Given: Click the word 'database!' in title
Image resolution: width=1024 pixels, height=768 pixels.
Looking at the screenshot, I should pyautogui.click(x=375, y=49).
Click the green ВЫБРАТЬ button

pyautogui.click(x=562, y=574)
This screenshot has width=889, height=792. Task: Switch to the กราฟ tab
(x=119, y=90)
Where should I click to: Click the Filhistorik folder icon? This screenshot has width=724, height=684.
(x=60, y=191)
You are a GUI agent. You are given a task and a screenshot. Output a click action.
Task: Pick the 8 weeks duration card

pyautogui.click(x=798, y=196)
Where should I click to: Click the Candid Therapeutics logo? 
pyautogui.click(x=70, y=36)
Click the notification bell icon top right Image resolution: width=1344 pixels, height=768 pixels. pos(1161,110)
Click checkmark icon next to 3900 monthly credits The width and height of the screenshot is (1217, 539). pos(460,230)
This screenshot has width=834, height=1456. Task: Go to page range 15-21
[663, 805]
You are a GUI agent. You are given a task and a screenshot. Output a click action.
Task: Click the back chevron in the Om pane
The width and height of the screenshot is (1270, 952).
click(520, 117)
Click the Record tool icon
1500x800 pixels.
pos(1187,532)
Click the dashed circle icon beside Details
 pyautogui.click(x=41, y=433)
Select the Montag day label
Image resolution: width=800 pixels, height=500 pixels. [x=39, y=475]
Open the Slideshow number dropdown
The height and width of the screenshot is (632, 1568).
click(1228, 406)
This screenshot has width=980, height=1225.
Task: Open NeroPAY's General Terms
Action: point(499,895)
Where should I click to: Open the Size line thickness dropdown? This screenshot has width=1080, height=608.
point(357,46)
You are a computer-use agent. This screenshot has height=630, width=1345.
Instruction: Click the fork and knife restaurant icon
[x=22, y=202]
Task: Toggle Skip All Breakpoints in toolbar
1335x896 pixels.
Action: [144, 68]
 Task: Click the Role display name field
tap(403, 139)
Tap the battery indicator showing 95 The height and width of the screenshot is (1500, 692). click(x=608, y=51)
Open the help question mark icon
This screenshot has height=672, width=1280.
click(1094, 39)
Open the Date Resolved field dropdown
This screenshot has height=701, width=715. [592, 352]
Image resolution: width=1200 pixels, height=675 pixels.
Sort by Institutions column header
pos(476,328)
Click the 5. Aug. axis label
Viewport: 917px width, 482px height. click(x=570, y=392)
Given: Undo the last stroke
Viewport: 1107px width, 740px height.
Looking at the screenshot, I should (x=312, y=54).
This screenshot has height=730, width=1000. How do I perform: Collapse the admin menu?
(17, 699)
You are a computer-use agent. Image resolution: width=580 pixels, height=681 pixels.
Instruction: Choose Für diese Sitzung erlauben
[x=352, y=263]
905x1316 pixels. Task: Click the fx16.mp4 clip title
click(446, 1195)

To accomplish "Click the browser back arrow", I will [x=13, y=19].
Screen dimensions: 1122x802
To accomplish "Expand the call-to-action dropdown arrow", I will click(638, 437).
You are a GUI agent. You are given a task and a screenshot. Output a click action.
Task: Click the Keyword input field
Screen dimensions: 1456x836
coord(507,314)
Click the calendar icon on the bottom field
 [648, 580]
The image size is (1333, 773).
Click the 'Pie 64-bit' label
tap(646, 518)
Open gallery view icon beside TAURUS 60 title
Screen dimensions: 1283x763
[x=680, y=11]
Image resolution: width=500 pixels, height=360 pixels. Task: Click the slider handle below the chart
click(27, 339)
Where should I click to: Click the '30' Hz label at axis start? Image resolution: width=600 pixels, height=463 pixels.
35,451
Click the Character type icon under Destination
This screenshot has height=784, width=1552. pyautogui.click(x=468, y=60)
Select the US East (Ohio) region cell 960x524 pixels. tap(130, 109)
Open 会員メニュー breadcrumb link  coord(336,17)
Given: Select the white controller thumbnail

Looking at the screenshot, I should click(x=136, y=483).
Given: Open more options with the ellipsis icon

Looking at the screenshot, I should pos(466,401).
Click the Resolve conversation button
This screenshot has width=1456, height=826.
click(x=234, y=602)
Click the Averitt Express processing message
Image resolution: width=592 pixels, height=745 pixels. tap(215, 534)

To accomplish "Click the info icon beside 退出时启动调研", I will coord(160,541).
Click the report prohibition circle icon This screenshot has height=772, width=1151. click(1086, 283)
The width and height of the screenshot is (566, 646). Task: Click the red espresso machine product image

▬▬▬

TASK DETAILS: If a line of the material contains the string "accomplish", count it; give only the total.

TASK RESPONSE: 3